More Spring Time Recipes
- Lemon Poppyseed Pound Cake
- Sweet Crepes
- Lemon Curd Recipe
- Easy Carrot Cake Roll
- Blueberry Crumb Muffins
- Cinnamon Apple Dutch Baby
- English Scones
- Carrot Cake With Cream Cheese Frosting
- Blueberry and Peach Crisp
- Banana Bread
Orange Roll Dough
- 3/4 c milk, warm
- 2 1/4 tsp active dry yeast
- 1/2 c orange juice, optionally add a little orange zest if you have it
- 4 tbsp melted butter
- 1 whole egg
- 1 egg yolk
- 3 3/4 c flour
- 1/4 c cane sugar
- 1 tsp kosher salt
Orange Roll Filling
- 4 tbsp butter, softened
- 3/4 c cane sugar
- 2 tsp cinnamon
- Orange zest - just a little
Cream Cheese Frosting
- 2 c powdered sugar
- 2 tbsp butter, softened
- 4 oz cream cheese, softened
- Pinch of salt
- Splash of vanilla
- Heat the milk in the microwave for 1 minute, or until warm (105-115 degrees)

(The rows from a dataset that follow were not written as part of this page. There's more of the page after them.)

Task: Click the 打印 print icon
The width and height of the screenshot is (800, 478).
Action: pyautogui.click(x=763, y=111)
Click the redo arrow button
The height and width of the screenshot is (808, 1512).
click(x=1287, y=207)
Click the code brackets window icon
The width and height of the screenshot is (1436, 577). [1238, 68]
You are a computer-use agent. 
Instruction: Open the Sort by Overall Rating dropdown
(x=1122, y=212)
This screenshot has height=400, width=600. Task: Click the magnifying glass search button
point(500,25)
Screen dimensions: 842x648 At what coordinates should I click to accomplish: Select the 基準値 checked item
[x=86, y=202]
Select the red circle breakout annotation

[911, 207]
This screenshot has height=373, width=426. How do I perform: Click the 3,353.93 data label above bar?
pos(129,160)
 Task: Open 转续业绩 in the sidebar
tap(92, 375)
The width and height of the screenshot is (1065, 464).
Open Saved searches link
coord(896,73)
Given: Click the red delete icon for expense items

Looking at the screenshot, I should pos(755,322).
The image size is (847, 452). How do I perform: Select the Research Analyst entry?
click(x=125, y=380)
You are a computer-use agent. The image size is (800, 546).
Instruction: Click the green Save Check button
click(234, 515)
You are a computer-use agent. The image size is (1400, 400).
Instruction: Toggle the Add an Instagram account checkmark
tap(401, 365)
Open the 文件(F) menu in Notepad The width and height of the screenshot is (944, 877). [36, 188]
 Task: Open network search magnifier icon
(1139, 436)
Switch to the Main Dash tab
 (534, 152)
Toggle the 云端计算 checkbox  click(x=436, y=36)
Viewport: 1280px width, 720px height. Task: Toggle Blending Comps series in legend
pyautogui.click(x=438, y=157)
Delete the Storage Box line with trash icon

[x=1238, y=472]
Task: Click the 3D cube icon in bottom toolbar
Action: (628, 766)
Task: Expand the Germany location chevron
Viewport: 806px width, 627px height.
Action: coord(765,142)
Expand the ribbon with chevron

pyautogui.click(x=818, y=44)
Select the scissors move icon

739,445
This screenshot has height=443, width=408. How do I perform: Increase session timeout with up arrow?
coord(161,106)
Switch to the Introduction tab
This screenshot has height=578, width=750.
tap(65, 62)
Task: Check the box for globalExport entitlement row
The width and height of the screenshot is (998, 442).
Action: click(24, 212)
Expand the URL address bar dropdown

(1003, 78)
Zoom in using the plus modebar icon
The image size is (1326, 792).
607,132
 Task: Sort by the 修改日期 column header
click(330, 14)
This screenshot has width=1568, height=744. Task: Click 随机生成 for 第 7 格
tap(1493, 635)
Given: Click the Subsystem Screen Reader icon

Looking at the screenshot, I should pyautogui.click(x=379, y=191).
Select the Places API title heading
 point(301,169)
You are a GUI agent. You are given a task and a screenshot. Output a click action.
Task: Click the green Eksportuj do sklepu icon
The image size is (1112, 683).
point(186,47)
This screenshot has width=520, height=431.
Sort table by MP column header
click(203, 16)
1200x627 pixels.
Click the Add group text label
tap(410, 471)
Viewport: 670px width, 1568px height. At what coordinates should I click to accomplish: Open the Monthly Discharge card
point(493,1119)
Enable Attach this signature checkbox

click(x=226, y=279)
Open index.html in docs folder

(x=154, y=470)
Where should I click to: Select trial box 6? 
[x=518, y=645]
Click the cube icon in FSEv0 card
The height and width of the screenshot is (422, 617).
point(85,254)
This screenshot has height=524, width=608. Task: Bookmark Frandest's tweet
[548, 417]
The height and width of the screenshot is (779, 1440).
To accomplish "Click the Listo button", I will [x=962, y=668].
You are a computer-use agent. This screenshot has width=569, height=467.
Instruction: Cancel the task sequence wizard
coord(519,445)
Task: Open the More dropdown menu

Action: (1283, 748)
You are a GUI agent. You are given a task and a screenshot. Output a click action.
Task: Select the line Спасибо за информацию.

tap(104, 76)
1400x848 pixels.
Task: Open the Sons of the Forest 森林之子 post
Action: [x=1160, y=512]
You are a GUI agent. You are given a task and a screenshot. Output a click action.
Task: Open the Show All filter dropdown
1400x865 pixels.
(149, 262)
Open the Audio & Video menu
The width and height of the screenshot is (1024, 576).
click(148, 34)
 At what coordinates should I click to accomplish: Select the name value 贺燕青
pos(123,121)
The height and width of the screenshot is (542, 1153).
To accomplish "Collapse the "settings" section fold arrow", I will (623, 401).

- Add the yeast, stir and sprinkle with a pinch of sugar (the sugar helps to activate the yeast even more)
- Let this sit for 5-10 minutes, until foamy To the yeast mixture and the melted butter (make sure it has cooled down), whole egg, egg yolk and orange juice, mix together
- In a stand mixer add the flour, sugar and salt
- Add the wet ingredients in to the dry, stirring
- Turn your mixer on (use the bread hook attachment) Knead for 3 minutes on med/low speed until the dough is smooth Dump the dough out on to a floured surface, shape into a ball and place back in the bowl, cover with plastic wrap and let it rise for 60 minutes or until doubled in size *see notes On a floured surface press out the dough into an 18” x 15” rectangle, you can also use a rolling pin
- Use a bowl to mix together the filling; softened butter, sugar, cinnamon and orange zest Spread this all over the dough
- Roll up the dough like a jelly roll and end with the seam side down toward the counter to hold it in place
- Grab a piece of sewing thread, or a knife, and cut 12 equal pieces
- Place the rolls in a greased 9×13 baking dish (alternatively you can line with parchment paper)
- Preheat the oven to 350
- Place the baking dish near the oven, covered, let them rise a bit while the oven preheats
- When the oven has come to temperature, bake the rolls for 20 minutes
- Meanwhile you can make the frosting
- Beat together the "frosting" ingredients, cream cheese, powdered sugar, butter, vanilla extract and a pinch of salt
- Remove the orange rolls from the oven
- Immediately spread a little of the frosting over the rolls, since they will be very hot the frosting will melt and coat the inner swirls of the cinnamon rolls
- Wait 20 minutes until they have cooled, spread on the rest of the frosting
If your kitchen is on the cooler side, you can turn your oven on for 5 minutes then turn it off. Put your bowl inside and let the dough rise in there.
Nutrition Information:Yield: 12 Serving Size: 1 roll
Amount Per Serving: Calories: 431Total Fat: 14gSaturated Fat: 9gTrans Fat: 0gUnsaturated Fat: 5gCholesterol: 67mgSodium: 327mgCarbohydrates: 69gFiber: 2gSugar: 37gProtein: 6g
This information comes from online calculators. Although moderncrumb.com attempts to provide accurate nutritional information, these figures are only estimates.